Inzwischen arbeiten insgesamt 17 Mitarbeiter am Projekt. In naher Zukunft werden dem Team die Bauüberwacher der Fachgewerke Telekommunikation (Tk) und Leit- und Sicherungstechnik (LST) seitens der DB PB beigestellt. Diese Kollegen werden dann durch Schüßler-Plan entsprechend koordiniert. Nach Fertigstellung des "Rohbauzustandes" der jeweiligen Vorgewerke werden diese Bauabschnitte sukzessive durch die o.g. Ingenieurgemeinschaft übernommen. Als erstes erfolgt die Gründung der Oberleitungsmaste mittels Großbohrpfählen mit einer Länge von bis zu 8,0 m. Insgesamt sind ca. 3.000 Oberleitungsmaste zu gründen und im Nachgang zu errichten. Danach erfolgt die Reprofilierung der bereits durch die "Vorgewerke" hergestellten Frostschutzschicht. Die Prüfung der fertiggestellten Flächen erfolgt mittels Flächendeckender Dynamischer Verdichtungskontrollen (FDVK) nach vorheriger Kalibrierung. Im Anschluss erfolgt die Herstellung der Hydraulisch gebundenen Tragschicht (HGT), darauf wird die bewehrte Betontragschicht (BTS) errichtet, bevor als letzter Arbeitsschritt die Verlegung und der Verguss der Gleistragplatten erfolgen kann.

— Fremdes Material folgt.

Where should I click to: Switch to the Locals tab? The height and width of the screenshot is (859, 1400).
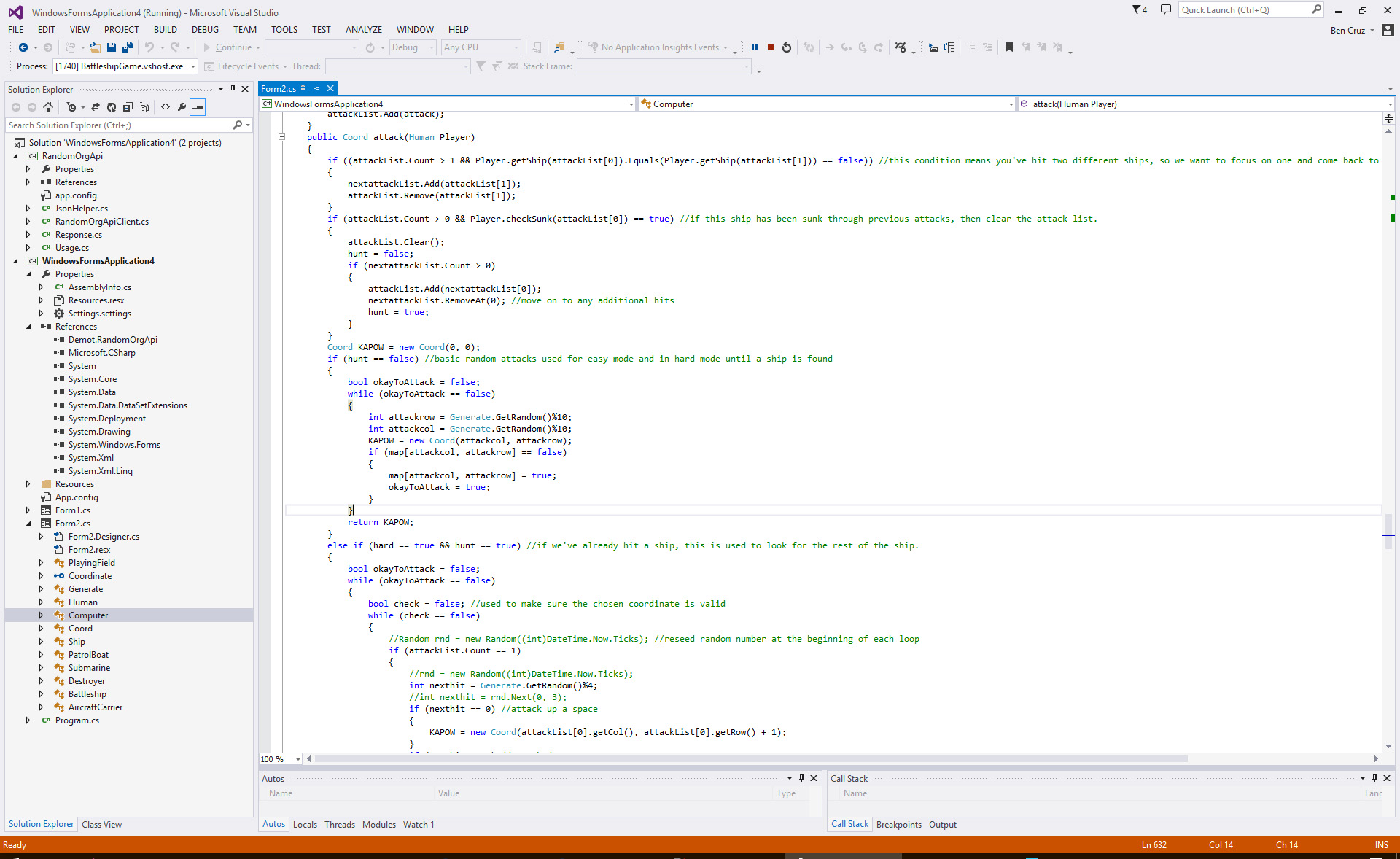click(305, 825)

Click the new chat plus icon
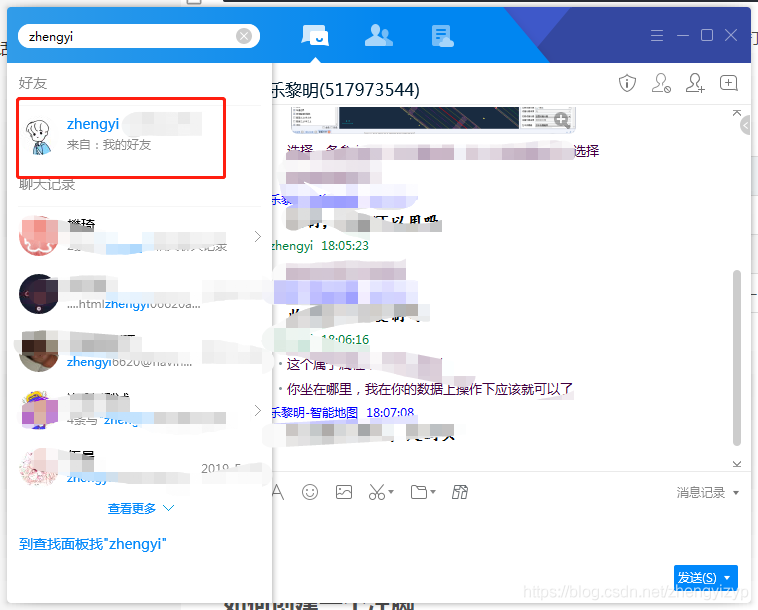(729, 83)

Radgebundener Transport durch das gesamte Baufeld

Eine besondere Herausforderung beim Bau der FF System PORR stellt der radgebundene Transport der 120-m-Langschienen durch das gesamte Baufeld dar. Im Regelfall werden diese Langschienen schienengebunden auf Bahnwagen ins Baufeld verfahren und in das Baugleis eingespreizt, bei gleichzeitigem Ausbau der Inventarschienen.

Beim System PORR wird die Gleistragplatte mittels der Fahrschiene auf die gleisgeometrische Endlage ausgerichtet, was zur Folge hat, dass diese Fahrschienen zu einem sehr frühen Zeitpunkt im Baufeld verteilt werden müssen.

Zu diesem Zweck werden höhen- und seitenverschiebbare, gummibereifte Portalkräne für das Ab- und Aufladen und Trolleys für den Transport eingesetzt, welche die Schienen z.T. noch auf dem Erdplanum über eine Strecke von ca. 50 km mit relativ geringen Transportgeschwindigkeiten im Baufeld verteilen.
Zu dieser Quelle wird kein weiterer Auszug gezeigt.